As much as I talk about what is wrong with the church, I do honestly want it to do well.  So, in amongst the (valid) criticisms, it’s also important to say when it has done something well.  Once again, LinkedIn gives me this opportunity.

Yesterday, someone I do not know in person, but is a part of a group I manage, looked at my profile.  I tend not to view other peoples’ profiles unless there is indication they have looked at mine, and so I checked it out.  Later in the day, there was an invitation to connect in my private messages.  I wasn’t quite sure why–and I never initiate a connection–but he seemed innocuous, so I accepted.

Within minutes, the following private message appeared:

I am a Reader in the Church of England and after two years of encouragement from close friends and clergy last year I was not accepted for Local Ordained Ministry. I am finding this hard to accept after supporting a local church through an interregnum for three years; your honest independent comments would be appreciated. Where is God in all this?

My honest and independent comment was that I was not the right person with whom to have this discussion.  He responded:

I was hoping for more than this. . . Perhaps our dialogue is not going to be fruitful.
What do you think?

My response was again, that I was entirely the wrong person with whom to have this discussion, to question why he sought me out for this, and to say

I’m sorry to disappoint you, but I’m not sure how I can give you the “more” that you want–I’m not sure what indicated that I might be able to, so it may be as much of you approaching the wrong person as it is any failing on my part.

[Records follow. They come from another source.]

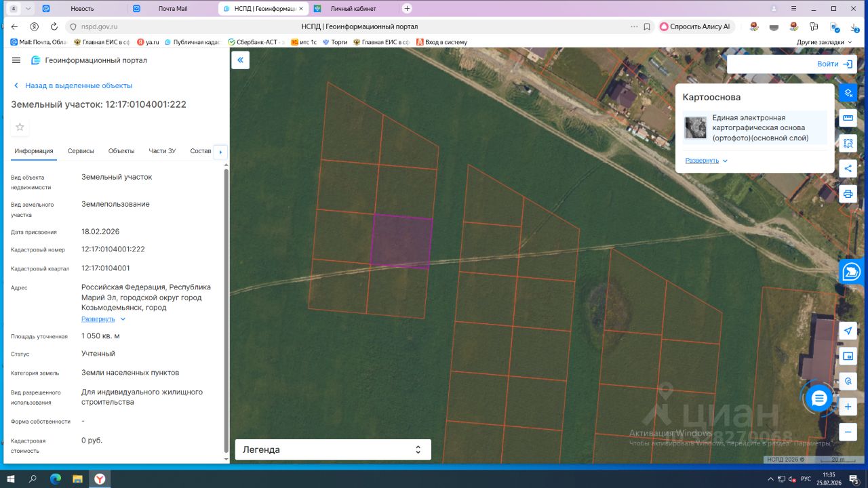Viewport: 868px width, 488px height.
Task: Click the my location arrow icon
Action: 848,331
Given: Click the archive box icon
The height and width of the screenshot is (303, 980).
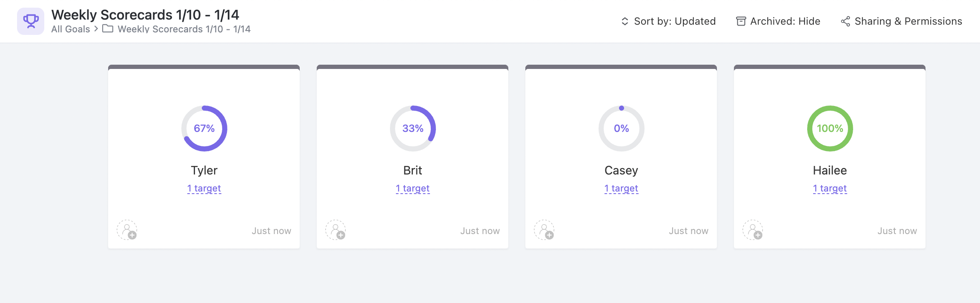Looking at the screenshot, I should click(x=741, y=21).
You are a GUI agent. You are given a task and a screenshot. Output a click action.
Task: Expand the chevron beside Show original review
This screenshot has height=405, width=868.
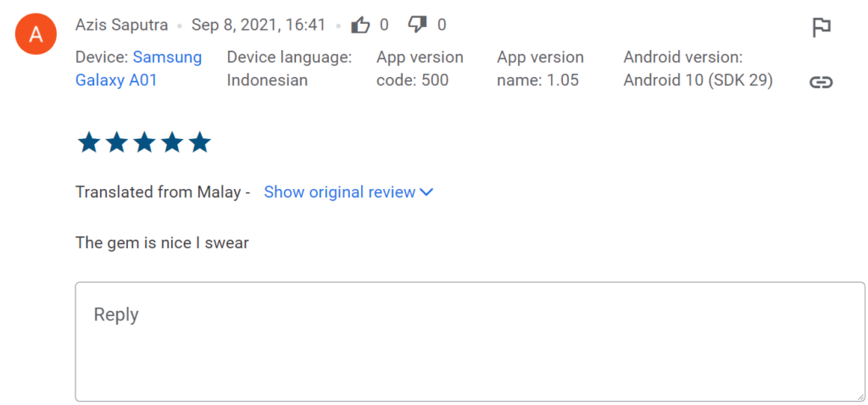[426, 192]
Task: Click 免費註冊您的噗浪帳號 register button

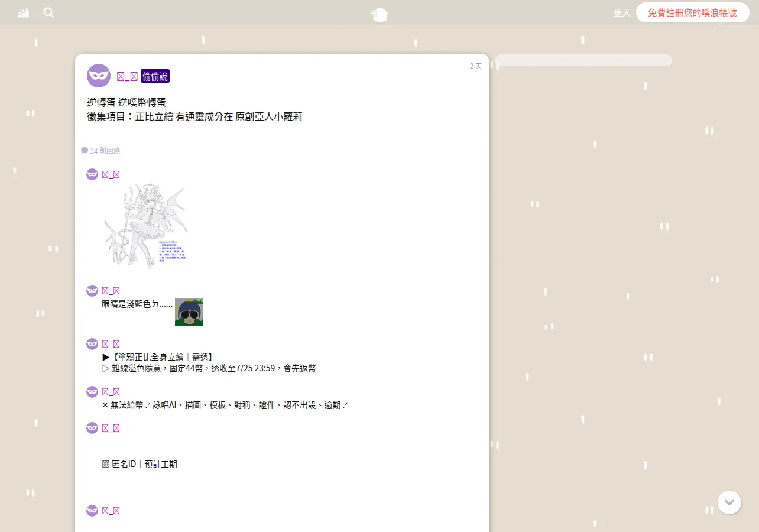Action: pyautogui.click(x=693, y=12)
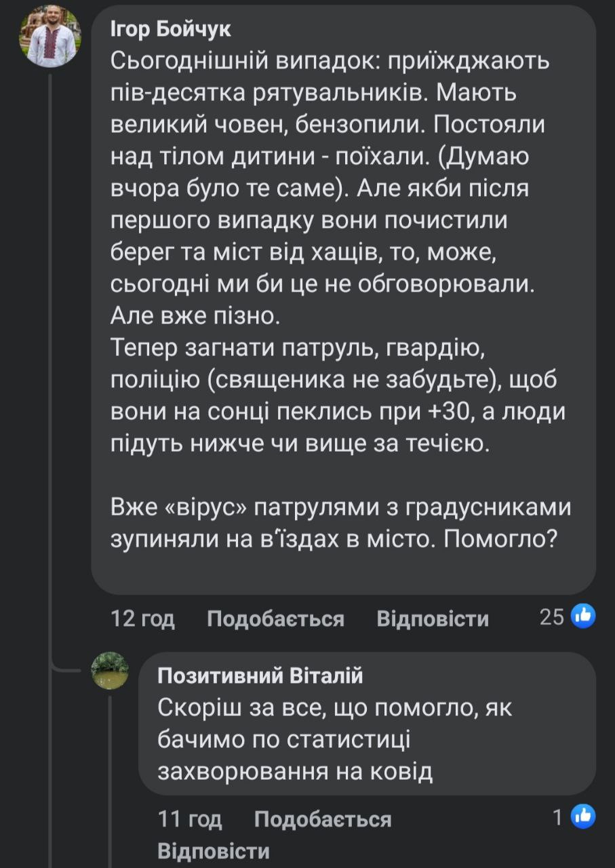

His rejoinder was that I had contacted him (I had not), and that

Just thought you might have some empathy and was prepared to debate.

I’m not sure why he would think this, after no real interaction with me and a view of my profile. He continued to pursue the line of questioning about whether our “dialogue” was to be “fruitful” (I thought I had indicated I did not expect it to be so), and again, I was the wrong person for this discussion.  Had he been reading in the group, or read my blog, he would have understood fully that was not likely.  Finally, I told him that I could now see where God was in this:

I’m beginning to see EXACTLY where God is in your having not been accepted for ordination.

You check a profile, send a connect request, and immediately start in with messages of a frankly creepy familiarity and won’t be put off.

God is protecting God’s church from people who don’t understand boundaries, and who feel they have a right to become invasively prying about the assumptions they make about other people’s relationships with God.

I was told I “need help.”  Finally, I had had it, and got much more forceful:

YOU checked my profie.
YOU issued a connect request.
YOU initiated a creepy-intimate correspondence on your first contact with a woman you don’t know.
YOU do not understand when someone is trying to tell you to f*** off.
And *I* need help? Perhaps I do. Because I’m not sure why you decided to initiate contact with me, or why men who don’t understand BOUNDARIES seem to want to cozy up to me.
If I can get this in what, five emails with a distance of several thousand miles with a BIG ocean between us, I’m sure your selection panel got it in person in less than ten minutes.

And he wonders why he wasn’t approved for ordination.

(I really do not make this stuff up.  My imagination is not that vivid.)

I can say why.  The church–or really any institution–does not need people in leadership positions who are invasive to the point where they don’t understand “no”.  They don’t need leaders who approach total strangers with demands they have no right to expect on first acquaintance.

In face to face encounters, there is a word for a man who forces contact on a woman who has given clear signs of not wanting it.  The church does not need people who are spiritual rapists. It needs people who allow relationships to emerge in ways that are helpful to both parties.  It does not need to ordain people who are this volatile and needy, and who seek to fill those needs (or express that volatility) on first contact with a complete stranger.

LinkedIn, is not, last I checked, a dating site.  A dating site might do better at weeding out this kind of thing.

The church did well to tell this man he is not to be ordained. I applaud this instance of protecting its people.